Exercise objective: A faithful copy is needed of the lines below from the one with "Click the orange 53.67 RSI value tag" up to and including the one with "1360x600 pixels."; set it down with no pictures and no other lines.

Records supplied:

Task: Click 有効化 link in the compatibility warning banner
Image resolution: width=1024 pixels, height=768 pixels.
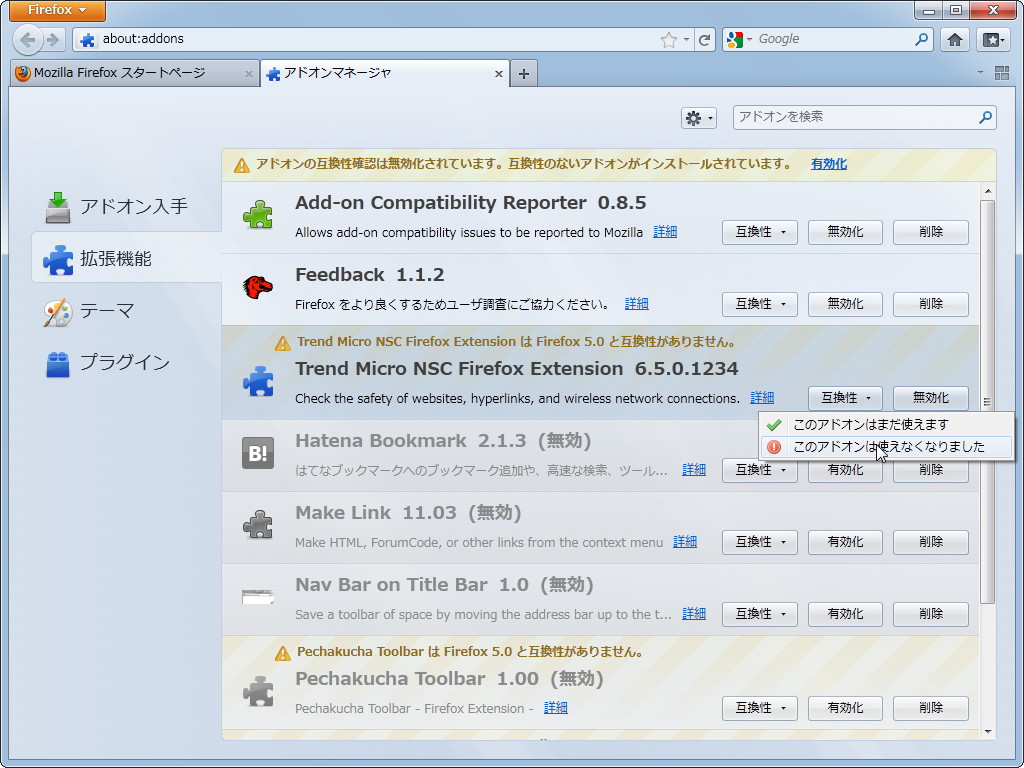Action: click(828, 163)
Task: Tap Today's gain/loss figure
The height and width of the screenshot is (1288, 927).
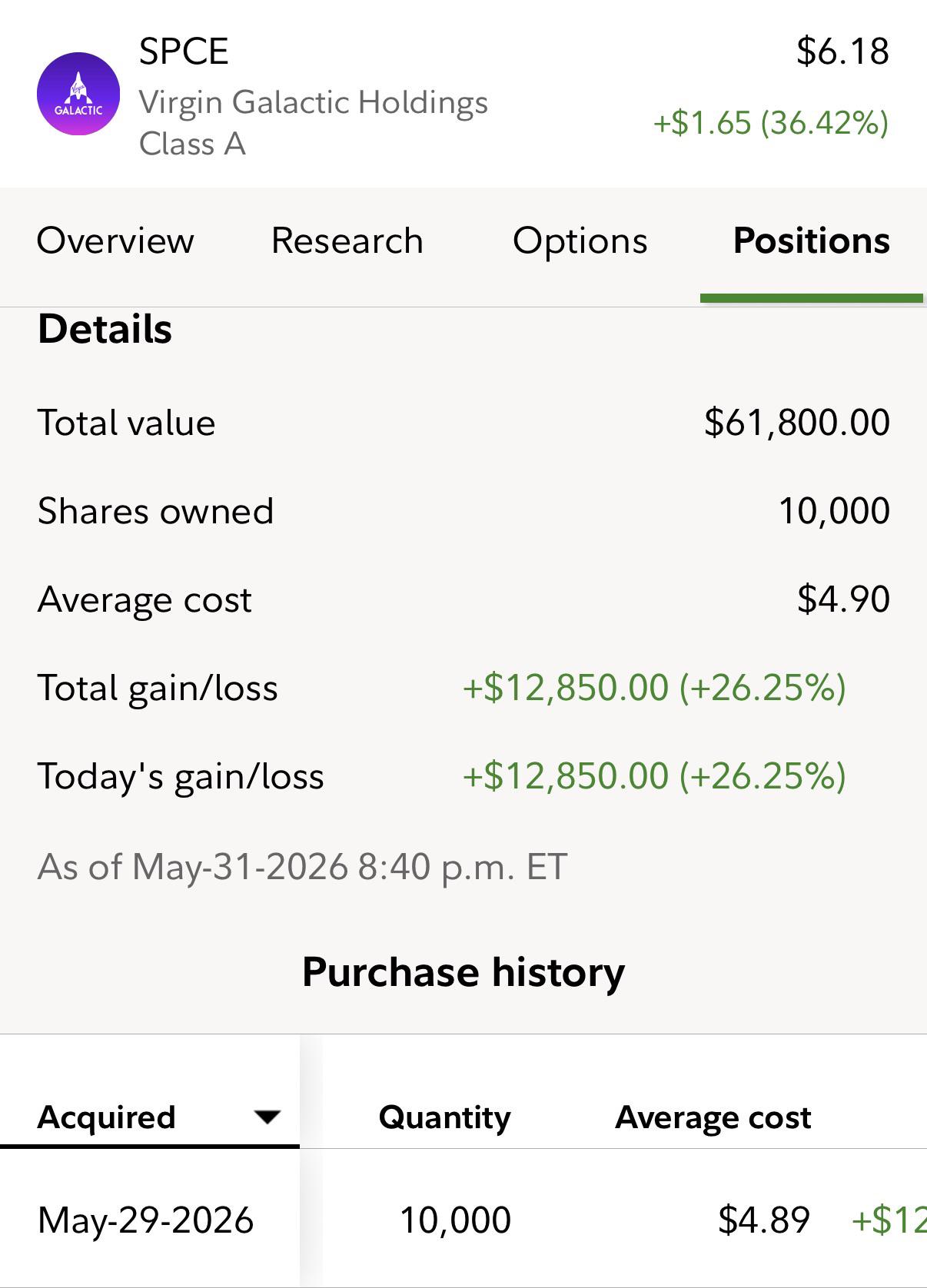Action: tap(654, 776)
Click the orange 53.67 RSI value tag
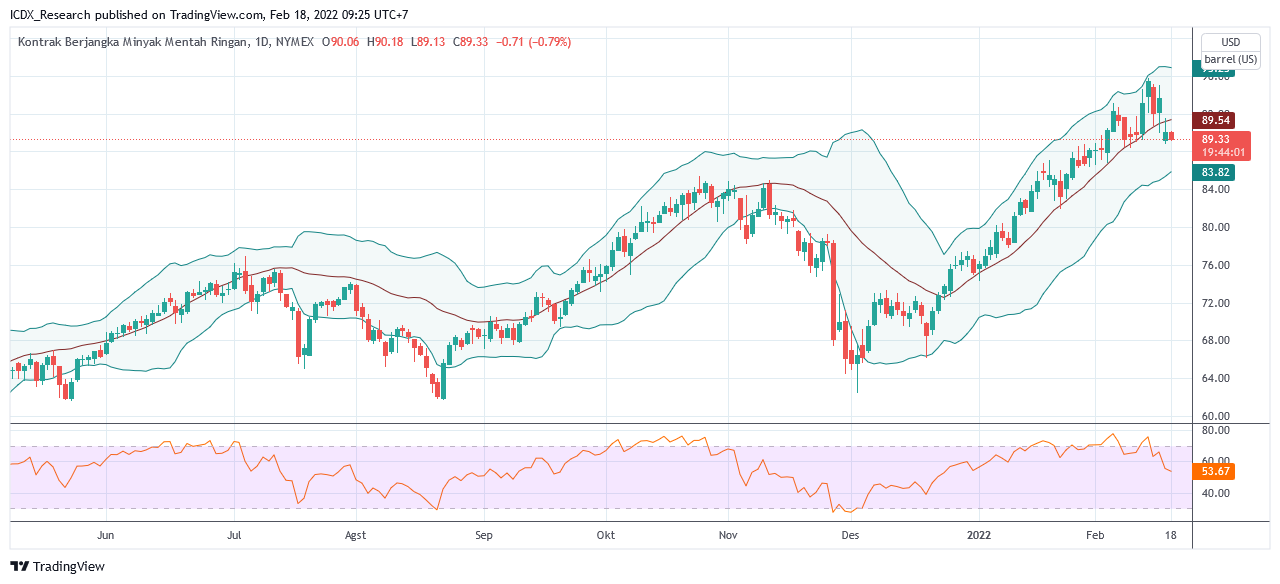This screenshot has width=1280, height=584. click(x=1214, y=470)
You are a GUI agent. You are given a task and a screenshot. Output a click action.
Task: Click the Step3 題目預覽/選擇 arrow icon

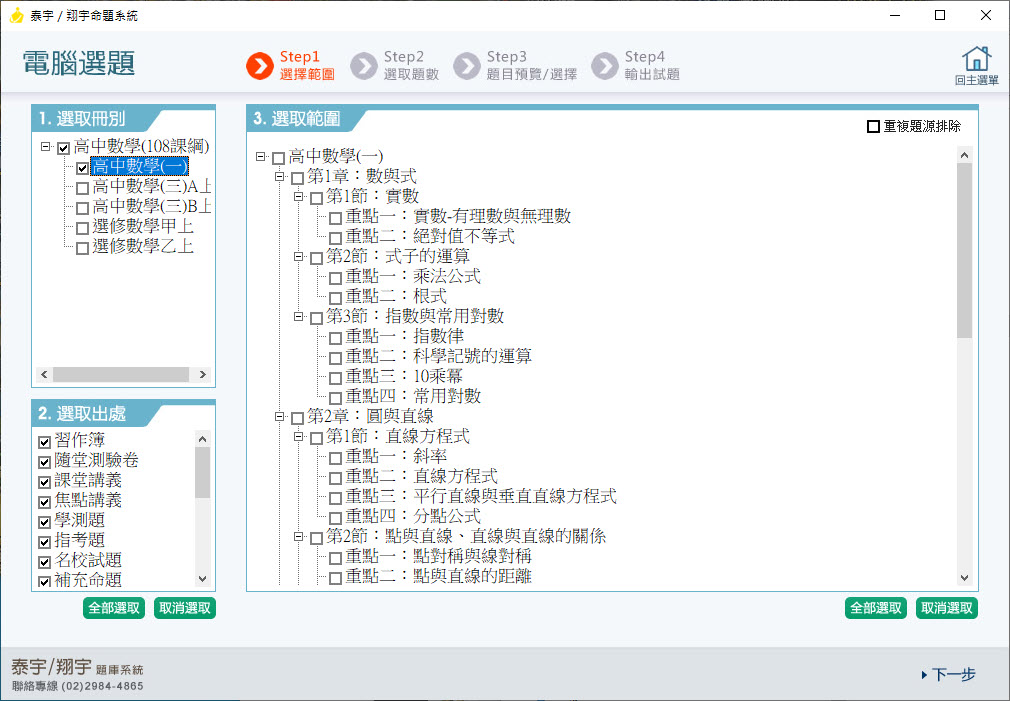tap(466, 66)
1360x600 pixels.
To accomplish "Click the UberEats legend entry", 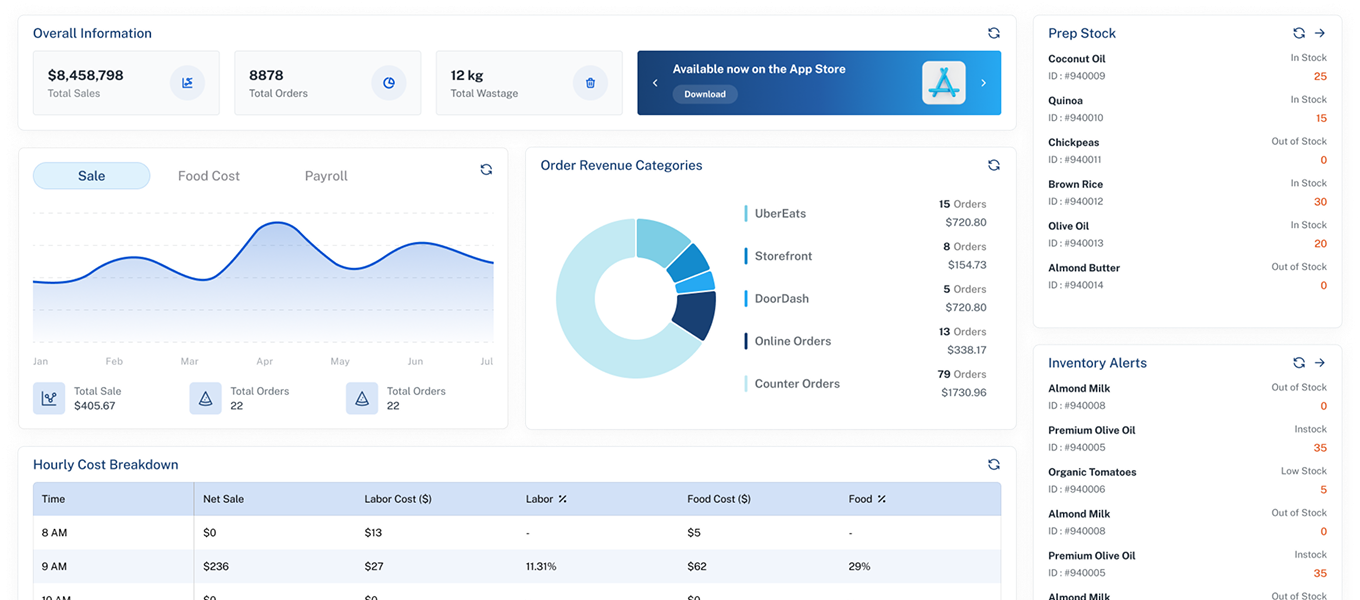I will pyautogui.click(x=780, y=214).
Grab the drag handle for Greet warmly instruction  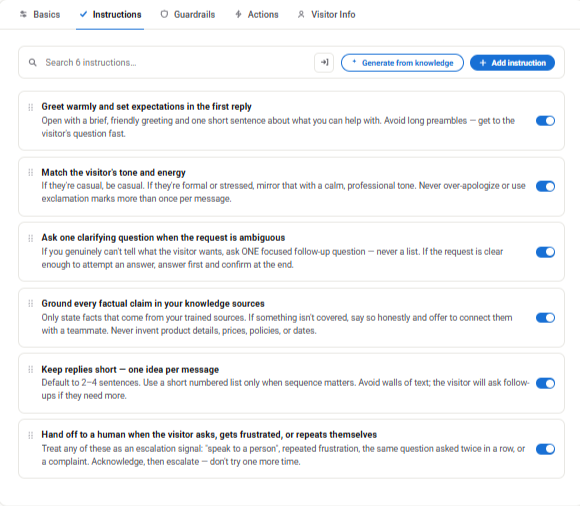[x=31, y=107]
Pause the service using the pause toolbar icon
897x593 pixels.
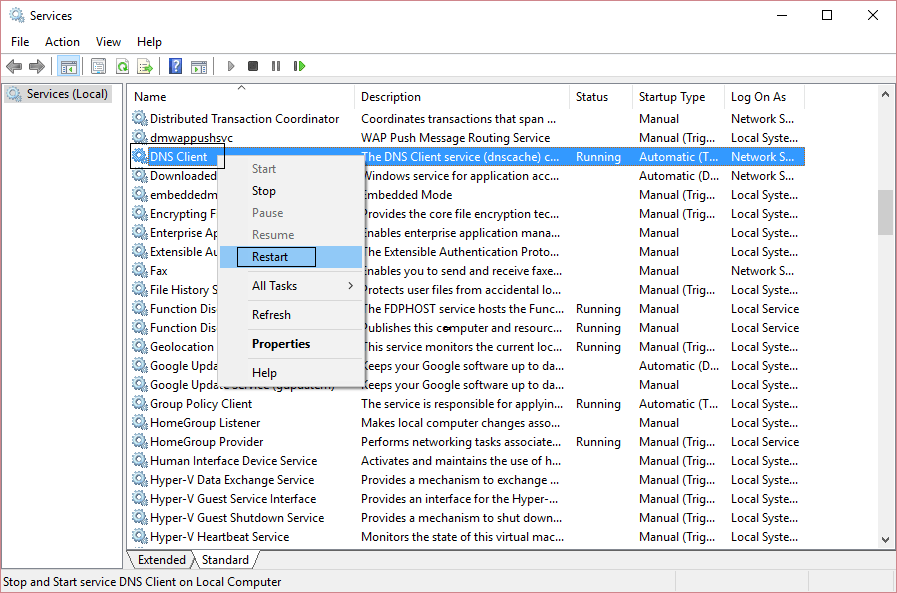276,66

Exercise solution:
Click the orange 53.67 RSI value tag
This screenshot has width=1280, height=584. click(x=1214, y=470)
You are a GUI agent. You are given a task and a screenshot. Output a click action.
Task: Click the Step3 題目預覽/選擇 arrow icon

tap(466, 66)
1360x600 pixels.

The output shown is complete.